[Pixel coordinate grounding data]
====================
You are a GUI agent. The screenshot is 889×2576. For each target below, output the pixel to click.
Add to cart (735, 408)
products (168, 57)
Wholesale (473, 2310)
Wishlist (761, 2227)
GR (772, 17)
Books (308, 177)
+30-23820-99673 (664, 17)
====================
■ **WHAT TO DO**:
Quote each line of the data above exactly as written.

■ **ANSWER TO THIS PROBLEM**:
You are a GUI agent. The screenshot is 889×2576. For each target below, output the pixel to click.
Add to cart (735, 408)
products (168, 57)
Wholesale (473, 2310)
Wishlist (761, 2227)
GR (772, 17)
Books (308, 177)
+30-23820-99673 (664, 17)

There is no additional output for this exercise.